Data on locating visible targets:
--- begin ---

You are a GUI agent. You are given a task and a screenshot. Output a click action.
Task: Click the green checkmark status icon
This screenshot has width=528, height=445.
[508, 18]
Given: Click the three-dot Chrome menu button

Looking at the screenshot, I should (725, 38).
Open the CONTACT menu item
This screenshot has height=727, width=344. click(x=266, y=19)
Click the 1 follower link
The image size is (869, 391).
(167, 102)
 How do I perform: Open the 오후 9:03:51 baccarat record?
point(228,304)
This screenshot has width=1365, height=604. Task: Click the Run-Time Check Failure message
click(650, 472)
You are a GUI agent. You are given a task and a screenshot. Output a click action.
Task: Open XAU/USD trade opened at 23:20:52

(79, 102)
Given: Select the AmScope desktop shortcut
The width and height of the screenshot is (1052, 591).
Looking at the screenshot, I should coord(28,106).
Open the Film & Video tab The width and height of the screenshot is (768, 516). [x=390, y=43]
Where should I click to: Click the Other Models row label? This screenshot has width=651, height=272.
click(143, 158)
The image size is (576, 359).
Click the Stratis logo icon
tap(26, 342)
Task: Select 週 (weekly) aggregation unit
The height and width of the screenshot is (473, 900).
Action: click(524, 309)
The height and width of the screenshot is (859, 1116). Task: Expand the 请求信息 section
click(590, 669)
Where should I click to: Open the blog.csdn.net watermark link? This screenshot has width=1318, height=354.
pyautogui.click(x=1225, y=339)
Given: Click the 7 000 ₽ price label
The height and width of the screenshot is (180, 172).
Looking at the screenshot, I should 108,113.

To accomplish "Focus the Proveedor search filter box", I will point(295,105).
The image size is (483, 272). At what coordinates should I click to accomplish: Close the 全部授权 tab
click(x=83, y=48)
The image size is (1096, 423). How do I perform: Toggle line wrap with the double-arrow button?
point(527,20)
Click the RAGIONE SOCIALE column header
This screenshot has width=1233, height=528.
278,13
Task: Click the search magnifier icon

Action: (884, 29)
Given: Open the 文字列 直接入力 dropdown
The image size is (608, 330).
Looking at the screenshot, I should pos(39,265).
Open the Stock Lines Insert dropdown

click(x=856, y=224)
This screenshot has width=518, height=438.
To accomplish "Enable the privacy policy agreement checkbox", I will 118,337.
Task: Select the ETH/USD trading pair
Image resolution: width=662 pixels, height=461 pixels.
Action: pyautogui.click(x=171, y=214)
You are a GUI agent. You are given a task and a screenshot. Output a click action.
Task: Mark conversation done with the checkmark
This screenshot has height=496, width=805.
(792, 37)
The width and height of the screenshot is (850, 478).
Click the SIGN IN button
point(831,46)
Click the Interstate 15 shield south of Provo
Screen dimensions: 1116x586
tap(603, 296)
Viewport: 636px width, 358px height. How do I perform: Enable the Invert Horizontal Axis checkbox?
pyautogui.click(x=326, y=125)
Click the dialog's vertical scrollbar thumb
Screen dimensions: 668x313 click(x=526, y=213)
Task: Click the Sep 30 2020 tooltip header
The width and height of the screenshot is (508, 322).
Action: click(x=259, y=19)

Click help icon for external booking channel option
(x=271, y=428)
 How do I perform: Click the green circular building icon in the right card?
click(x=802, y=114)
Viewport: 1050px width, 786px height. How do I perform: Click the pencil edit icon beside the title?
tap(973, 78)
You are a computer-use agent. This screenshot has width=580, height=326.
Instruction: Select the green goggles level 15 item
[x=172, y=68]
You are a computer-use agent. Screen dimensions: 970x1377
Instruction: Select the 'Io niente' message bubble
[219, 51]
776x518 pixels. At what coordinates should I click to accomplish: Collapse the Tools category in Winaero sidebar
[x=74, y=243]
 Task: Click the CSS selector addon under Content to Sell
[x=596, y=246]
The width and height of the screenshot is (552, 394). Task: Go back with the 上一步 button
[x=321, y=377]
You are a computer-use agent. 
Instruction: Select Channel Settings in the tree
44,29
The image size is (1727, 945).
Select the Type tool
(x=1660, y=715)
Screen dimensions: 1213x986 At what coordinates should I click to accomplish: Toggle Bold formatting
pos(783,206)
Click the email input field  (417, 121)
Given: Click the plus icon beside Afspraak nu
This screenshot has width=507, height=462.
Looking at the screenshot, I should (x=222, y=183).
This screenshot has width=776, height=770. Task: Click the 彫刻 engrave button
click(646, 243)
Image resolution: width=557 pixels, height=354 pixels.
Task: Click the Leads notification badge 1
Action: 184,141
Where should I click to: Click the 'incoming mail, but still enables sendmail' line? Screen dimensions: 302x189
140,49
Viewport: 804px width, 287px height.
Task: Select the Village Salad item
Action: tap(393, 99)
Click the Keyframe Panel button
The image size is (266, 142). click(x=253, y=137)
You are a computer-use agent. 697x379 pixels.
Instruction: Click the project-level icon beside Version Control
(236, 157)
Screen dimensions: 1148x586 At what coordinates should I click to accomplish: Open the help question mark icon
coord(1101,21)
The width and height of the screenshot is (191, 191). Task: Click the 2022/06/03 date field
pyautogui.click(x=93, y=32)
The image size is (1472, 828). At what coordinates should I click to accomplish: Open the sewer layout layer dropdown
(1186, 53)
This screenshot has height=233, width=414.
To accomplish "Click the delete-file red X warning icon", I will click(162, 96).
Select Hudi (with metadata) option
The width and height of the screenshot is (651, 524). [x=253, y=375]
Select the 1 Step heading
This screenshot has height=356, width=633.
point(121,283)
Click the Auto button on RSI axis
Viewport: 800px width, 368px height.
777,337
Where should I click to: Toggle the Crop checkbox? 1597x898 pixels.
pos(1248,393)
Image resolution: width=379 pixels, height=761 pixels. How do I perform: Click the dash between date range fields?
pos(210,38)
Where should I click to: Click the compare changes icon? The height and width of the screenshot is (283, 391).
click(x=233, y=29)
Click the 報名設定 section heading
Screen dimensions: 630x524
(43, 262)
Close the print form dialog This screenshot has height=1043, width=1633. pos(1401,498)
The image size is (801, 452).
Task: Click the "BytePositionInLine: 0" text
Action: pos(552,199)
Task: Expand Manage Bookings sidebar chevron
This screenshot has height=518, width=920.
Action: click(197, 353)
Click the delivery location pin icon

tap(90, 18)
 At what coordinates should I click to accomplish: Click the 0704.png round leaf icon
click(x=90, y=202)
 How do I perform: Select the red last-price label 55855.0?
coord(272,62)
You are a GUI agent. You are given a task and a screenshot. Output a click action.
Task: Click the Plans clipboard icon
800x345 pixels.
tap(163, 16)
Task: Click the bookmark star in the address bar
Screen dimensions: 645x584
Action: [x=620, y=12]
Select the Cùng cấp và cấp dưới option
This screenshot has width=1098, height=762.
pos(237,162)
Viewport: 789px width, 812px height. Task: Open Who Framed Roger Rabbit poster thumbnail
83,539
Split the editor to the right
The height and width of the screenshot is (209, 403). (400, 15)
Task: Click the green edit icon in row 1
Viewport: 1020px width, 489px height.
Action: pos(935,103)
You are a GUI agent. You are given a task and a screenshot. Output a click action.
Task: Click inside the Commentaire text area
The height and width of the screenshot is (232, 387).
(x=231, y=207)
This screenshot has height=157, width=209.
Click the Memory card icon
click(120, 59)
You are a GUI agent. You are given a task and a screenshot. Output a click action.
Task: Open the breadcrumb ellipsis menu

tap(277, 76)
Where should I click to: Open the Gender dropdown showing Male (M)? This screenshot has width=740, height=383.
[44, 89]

--- end ---

WHAT YOU ARE ASKED TO DO:
Render the rows as a Markdown table with the columns "No." and "Text," starting with the line containing "Viewport: 789px width, 812px" and going on through the last line of the rows. Number each line and leave out any blank lines.

RESULT:
| No. | Text |
|---|---|
| 1 | Viewport: 789px width, 812px height. Task: Open Who Framed Roger Rabbit poster thumbnail |
| 2 | 83,539 |
| 3 | Split the editor to the right |
| 4 | The height and width of the screenshot is (209, 403). (400, 15) |
| 5 | Task: Click the green edit icon in row 1 |
| 6 | Viewport: 1020px width, 489px height. |
| 7 | Action: pos(935,103) |
| 8 | You are a GUI agent. You are given a task and a screenshot. Output a click action. |
| 9 | Task: Click inside the Commentaire text area |
| 10 | The height and width of the screenshot is (232, 387). |
| 11 | (x=231, y=207) |
| 12 | This screenshot has height=157, width=209. |
| 13 | Click the Memory card icon |
| 14 | click(120, 59) |
| 15 | You are a GUI agent. You are given a task and a screenshot. Output a click action. |
| 16 | Task: Open the breadcrumb ellipsis menu |
| 17 | tap(277, 76) |
| 18 | Where should I click to: Open the Gender dropdown showing Male (M)? This screenshot has width=740, height=383. |
| 19 | [44, 89] |